So then my mission then is to make my environment as inhospitable as possible to anyone who's going to come and try to take my crypto. And if I do my job well, I can make that actually quite frustrating. That was the wrong thing.

At the end, let's talk about that continuously deployed immutable bit. We deploy, on average, we've published some blog posts about this so you can actually look at the data, something like 20 times a day. We deploy a lot. Every time we deploy, we are rebuilding that service from the ground up with no overlap.

New verts, new containers, new security group, new ASG, whole nine yards. There's not even any network connectivity between the two services. If we're deploying 20 times a day with that kind of rebuild structure built in, that means on average, I think our average lifetime is something like 1.5 hours for a service running in prod.

That's a fairly frustrating environment for an attacker to live in. And really what it does, and this is why I particularly like it, is it makes the attacker re-exploit every single time.

Exploits are inherently unstable, especially remote exploits. You're trying to land on some random AWS virtual machine in the cloud. You're maybe not sure what actual operating system is underneath there. You're going to crash stuff if you're re-exploiting at that frequency. And when you crash stuff, even if the rest of your exploit was completely stealth, I'm going to know because it's going to crash, and we track that.

So then I can come back and figure out what crashed, why it was going on, and respond. This goes back to, as an attacker has to live in my playground, that means I get to set the rules.
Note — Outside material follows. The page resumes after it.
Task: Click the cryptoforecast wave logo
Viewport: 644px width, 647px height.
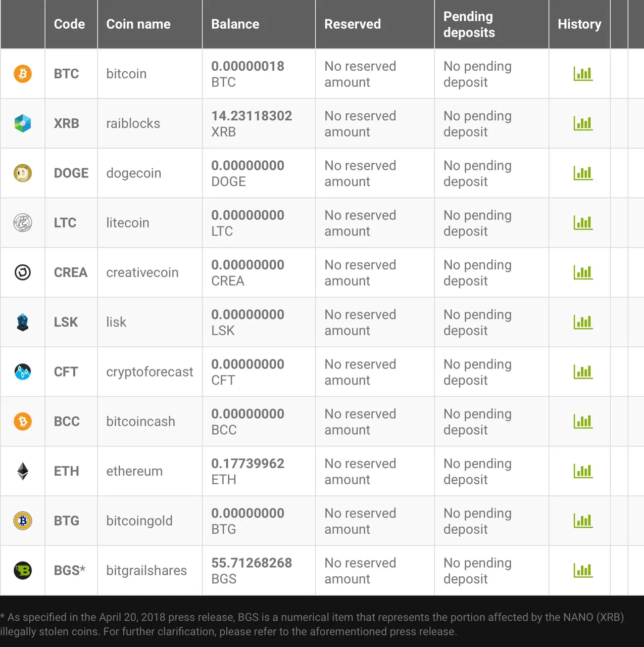Action: point(23,372)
Let's talk about AppSec for a second. We do a bunch, this is one I think of the focuses in our program. Again, walking back to this fun graph. So right after server breach, ignoring unknown, because unknown is unknown, we have application vulnerability.

So we spend a lot of effort on making sure that the systems and services we deploy are safe, are defensible, are tested, are documented, are threat modeled. And that fundamentally we understand what we are running, not just so that we can defend it,

but so that we can act to prevent anything from happening in the organization. So one of the things, I'll walk down this overall thing. The first one I'll start with is SALIS. So this is on track to open source, I would guess before the end of the year.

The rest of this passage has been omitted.